3A732038 opened this issue · comments

Excuse me, when I use this prefix-tuning-gpt model, it can be executed.

But by 2023/3/20, I found that the Hugging Face website said that there was an updated model, which caused a warning to appear when I ran this code (as shown below) You are using a model of type gpt_neox to instantiate a model of type gpt-neox. This is not supported for all configurations of models and can yield errors.

I would like to ask if there is any way to solve it?

base_model = GPTNeoXForCausalLM.from_pretrained(config.pretrained_model_dir)

Hi @3A732038 , I have submitted a new commit bd6027b to make the code work with the updated model from Huggingface Model Hub.
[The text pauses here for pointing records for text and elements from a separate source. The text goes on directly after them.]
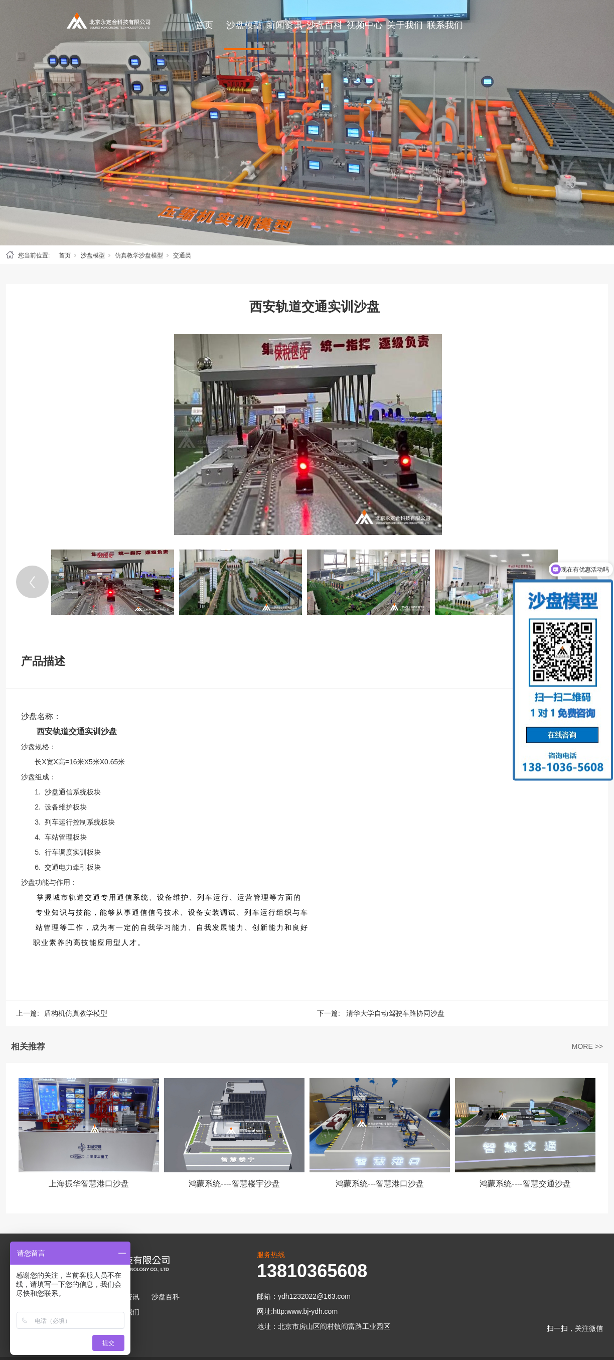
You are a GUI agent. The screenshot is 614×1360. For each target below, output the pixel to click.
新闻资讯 (284, 25)
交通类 (182, 255)
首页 (204, 25)
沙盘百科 (324, 25)
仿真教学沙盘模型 (139, 255)
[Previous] (32, 582)
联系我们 (445, 25)
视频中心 (365, 25)
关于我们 (405, 25)
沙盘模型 (244, 25)
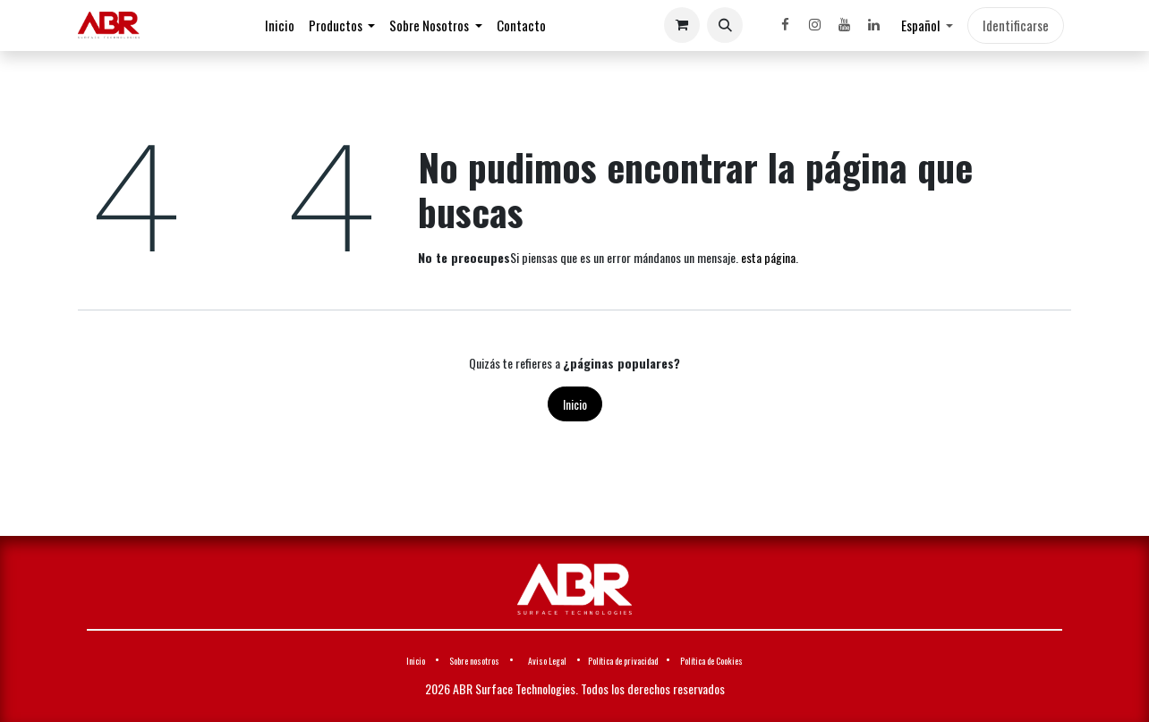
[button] (725, 25)
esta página (768, 257)
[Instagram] (814, 25)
Please check the update log.

Thanks for your help.

Later, I directly applied the base_model to the GPTNeoXForCausalLM of the Huggingface Model Hub, and then changed some code, the error disappeared and the loss and ppl were normal.

I will try your updated project again, thanks again~

@ZHAOTING Sorry, I found that you used position_ids in line 73 of prefix_inference.py, but I saw that the forward function in GPTNeoXForCausalLM you quoted did not use the parameter position_ids, which caused a warning when it was executed, so I would like to ask if this is reasonable ?
image

Good point!
You are right. It is a legacy from the previous version of the gpt-neox modeling code.
Since the huggingface implementation of gpt-neox does not support explicitly providing position ids as inputs, you can safely remove the position ids from model inputs to get rid of the warning.

Thank you for your reply, I still have two questions:

  1. I looked at your model structure, and it seems that there is no layer that focuses on location information, so I would like to ask where the information that considers location is placed in the model?

  2. In addition, I would like to ask, if I want to change my pre-training model from gpt-neox to gpt, should I change this program
    GPTNeoXForCausalLM.from_pretrained('rinna/japanese-gpt-neox-small')
    replace with
    GPT2LMHeadModel.from_pretrained('gpt2')
    Then the tokenizer must also be switched to the corresponding tokenizer of the gpt2 model
    In this way, the problem of model mismatch will not occur, and the training effect will be better?

Because i tested your program if i choose gpt then execute the following program
GPT2LMHeadModel.from_pretrained('rinna/japanese-gpt-neox-small')
The following error occurs:
You are using a model of type gpt_neox to instantiate a model of type gpt2. This is not supported for all configurations of models and can yield errors.

  1. In gpt2, position embedding (called wpe) encodes location information. In gpt-neox, rotary embedding (search for keyword rotary) encodes it.
  2. You should change both the model class/name and tokenizer class/name. However, if you use AutoModelForCausalLM and AutoTokenizer, you can change only the model name and tokenizer name. For example
    model = AutoModelForCausalLM.from_pretrained("gpt2")
    tokenizer = AutoTokenizer.from_pretrained("gpt2")
    

So if I use AutoModelForCausalLM and AutoTokenizer can I use prefix_tuning directly?
Or do I just use the model name of the GPTNeoXForCausalLM class?

In addition, I tried to set the pretrained_model_dir to something else, such as EleutherAI/pythia-160m, but the code below the forward_step function will have nan values
model_outputs = model( input_ids=input_ids, past_key_values=past_key_values_prompt, return_dict=True )

So I would like to ask if there is any solution, thank you.